Gündem Özel, kanalın ilgi gören bir programıydı ancak (kendi beyanlarına göre) bizim yer aldığımız bölüm kendileri adına da en çok izlenen yayınlardan biri olmuş; hatta web sitesinde yerini alan videosu açık ara en çok izlenenler arasına girmişti. Bunun üzerine konuyu sürdürme kararı aldılar ve -sağolsunlar- beni de tekrar davet ettiler. Ve tekrar…
Yarına bakmaya cesaret edebilmek
Medya kariyerim boyunca 20 seneyi aşkın yazdım, yüzlerce radyo ve televizyon programı hazırlayıp sundum; birçok programa konuk oldum. Ama itiraf ediyorum, hiçbirinde bahsettiğim bu yayınlardaki kadar ilgi, (olumlu / olumsuz) tepki görmedim. Konuklar olarak paylaştığımız fikirlerin bu sonuçta payı mutlaka vardır. Ama sanıyorum esas sebep insanların ‘kendileriyle sahiden ilgili bir şeyler duyma, düşünme’ hasretiydi.
Her televizyon kanalında, hemen hemen aynı insanlar her gün siyaset ekseninde bir şeyler konuşuyor. İzleyicide yarattıkları etkiyse sıradanlaşma ve yılgınlık. Akla ilk gelenin aksine bunun sebebi aynı insanların konuşması değil; aynı şeylerin konuşulması. Televizyonunuzun sesi kapalı olarak izleseniz dahi kimin, neyi, ne açıdan ele alıp konuştuğunu pekala tahmin edebiliyorsunuz (inanmıyorsanız deneyin).

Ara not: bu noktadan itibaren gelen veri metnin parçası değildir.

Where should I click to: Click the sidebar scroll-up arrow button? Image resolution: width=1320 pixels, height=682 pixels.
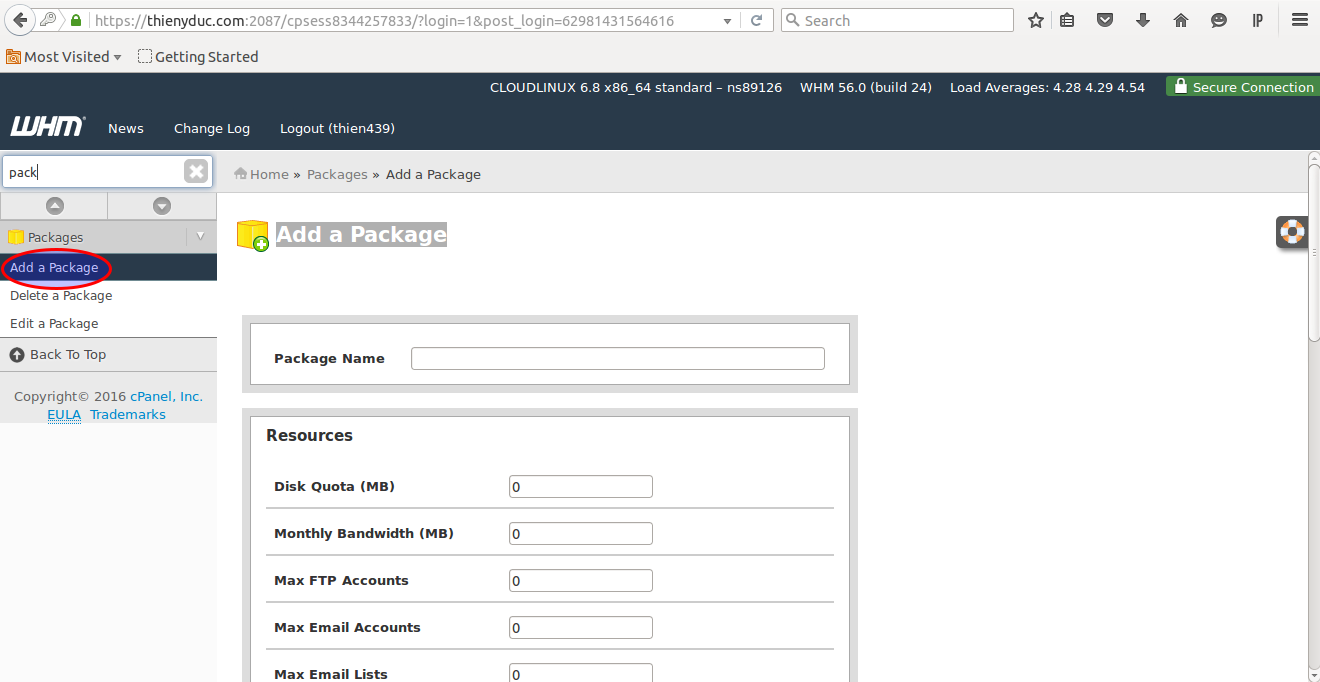pos(55,205)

Gırtlağına kadar siyasete çekilmiş bir ülkede ekonomiden spora, eğitimden inovasyona, sanattan sanayiye kadar her şeyi gündelik politiğin kısır çekişmeleri ekseninden okumamız isteniyor. Ne söylendiği değil; kimin söylediği önemli. Ne anlattığından çok kimin tarafında olduğun mesele. Siyasetin parçalanmışlığı sadece bizleri değil, gün gibi ortada duran hakikatleri bile bölüyor. Oysa mantık bölünmekten çok birleşmenin güç ve direnç kazandıracağını söylüyor.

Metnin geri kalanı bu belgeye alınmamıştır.